It’s not depression if they’re asleep

This clinical pearl requires a story. When I was a medical student on the psych consult service, we were called to see a 44-year old woman with obesity, recurrent pancreatitis, and past bilateral PEs for” increased depressive mood.” She had been admitted for an abdominal abscess; this was drained and she was now on antibiotics. When I examined her, she and a flat affect and kept on falling asleep. She apologized, saying she was tired from the pain. But her medications included:

  • 5 mg valium 1XD
  • 40 mg fluoxetine 1XD
  • 50 mg topiramate 1XD
  • 100 mg quetiapine qhs
  • 100 mg trazodone qhs
  • 75 mg bupropion 1XD
  • 1200 mg gabapentin 2XD
  • 7.5 mg oxycodone q4h for pain

Instead of realizing that she was on enough meds to tranquilize an elephant, her team attributed her new behavior to “depression.” Lesson #1 is that we often forget the CUMULATIVE effect of medications and need to prescribe responsibly.

Lesson #2 is that this woman had real cognitive impairments secondary to psychomotor slowing. There is a difference between mood and cognition in describing psychiatric disease. Even though she “looked more depressed,” she did not have a MOOD disturbance. She had a COGNITIVE impairment.

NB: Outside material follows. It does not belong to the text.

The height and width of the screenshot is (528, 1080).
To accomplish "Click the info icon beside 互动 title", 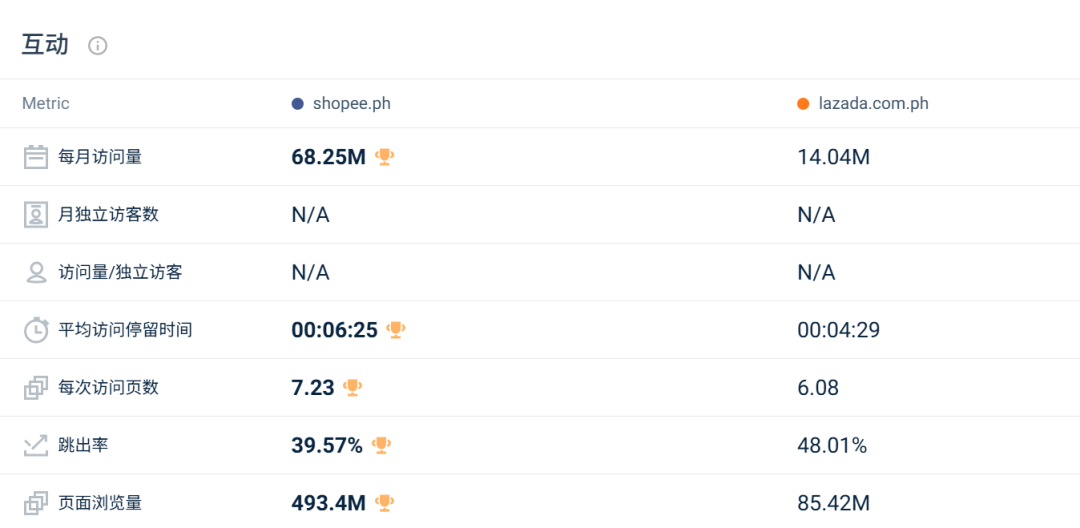I will pos(97,46).
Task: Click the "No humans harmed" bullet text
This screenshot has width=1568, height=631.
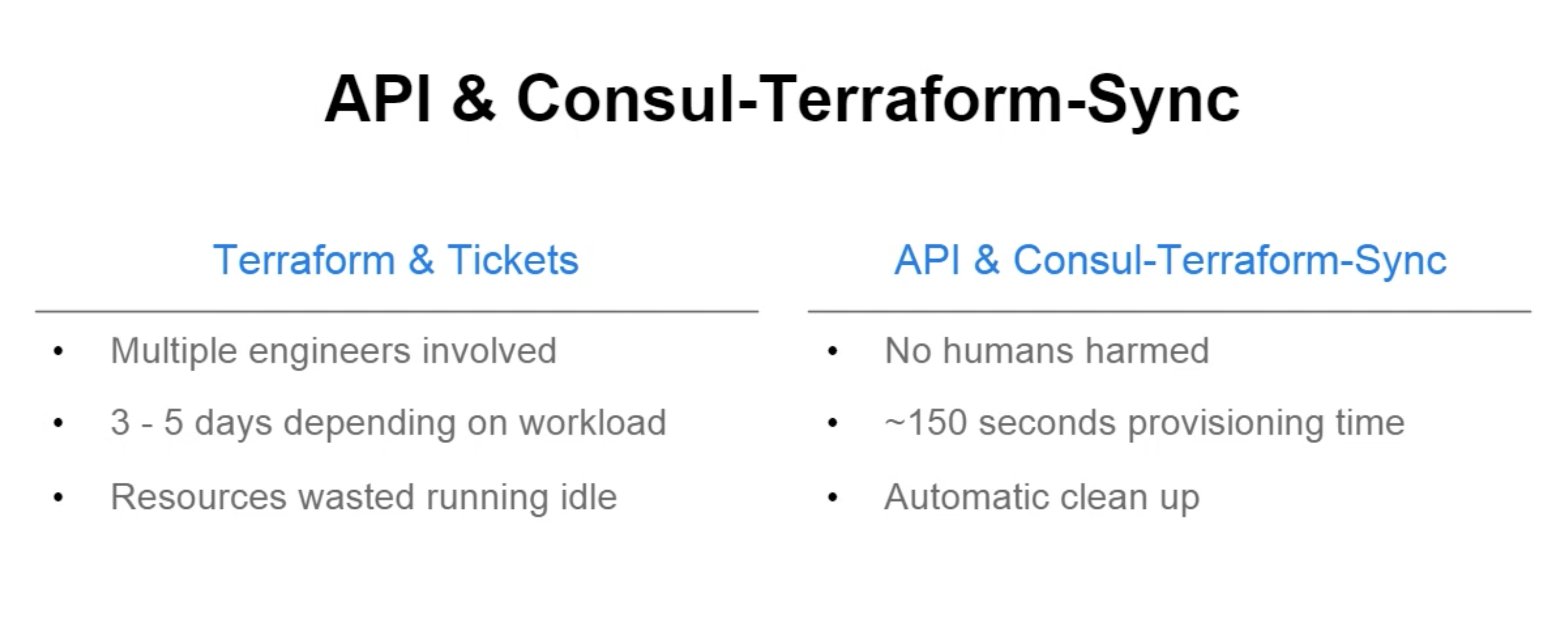Action: coord(1046,351)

The attending on service commented that he’d done an informal survey, and out of 8 consults for “increased depression,” the diagnoses were actually Wernicke’s encephalopathy, Parkinsonian dementia, neurodegenerative disease, and motor neuron disease in someone with schizophrenia.

Lesson #3 is that just “being sick” can cause someone to seem more depressed. A benign urinary tract infection or pneumonia can “slow people down,” especially the elderly. There may be inflammatory factors at play.

After we nixed about half of her meds, we went to see her several hours later. She was much more alert, and even doing the mini-mental with a British accent.